====== Input material ======

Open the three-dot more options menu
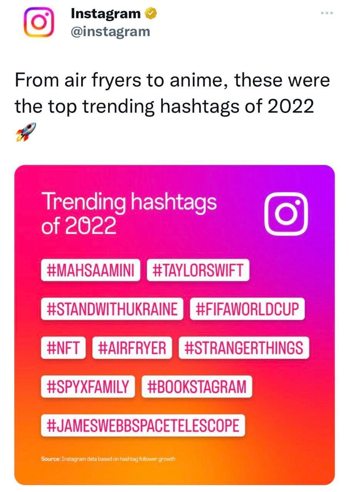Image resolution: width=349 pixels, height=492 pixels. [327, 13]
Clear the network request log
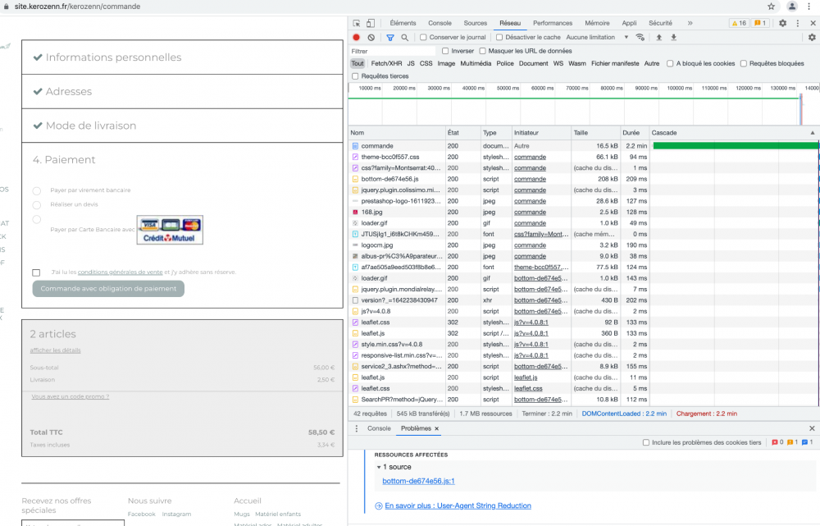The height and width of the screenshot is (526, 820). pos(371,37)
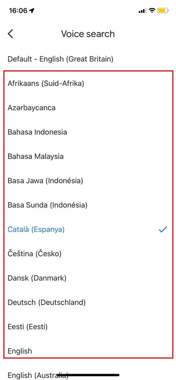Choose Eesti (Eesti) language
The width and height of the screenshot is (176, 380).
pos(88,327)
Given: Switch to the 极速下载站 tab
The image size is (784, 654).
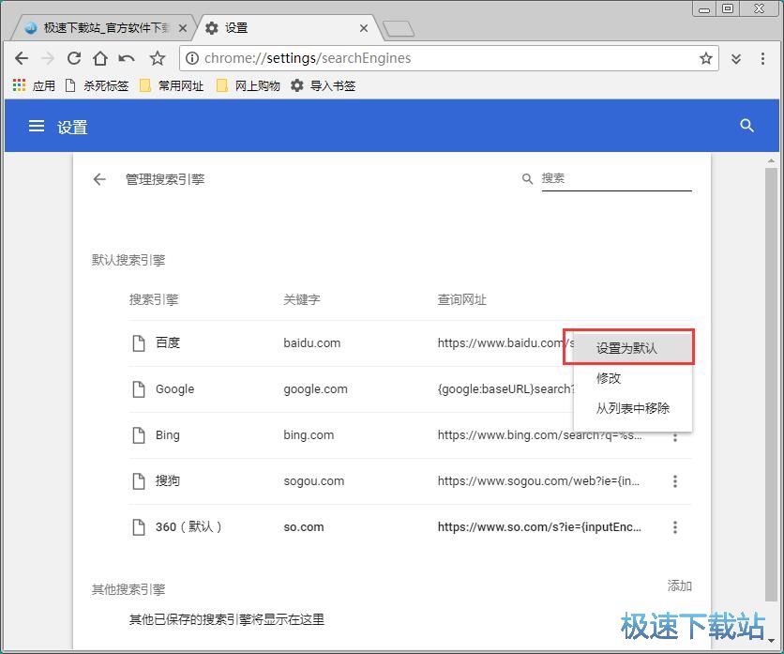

======

_Work instructions:_ Exact repetition of all the records is required, with the pictures excluded.

_Expected answer:_
Open the three-dot more options menu
Image resolution: width=349 pixels, height=492 pixels. [327, 13]
Clear the network request log
The height and width of the screenshot is (526, 820). pos(371,37)
Choose Eesti (Eesti) language
The width and height of the screenshot is (176, 380).
pos(88,327)
Given: Switch to the 极速下载站 tab
The image size is (784, 654).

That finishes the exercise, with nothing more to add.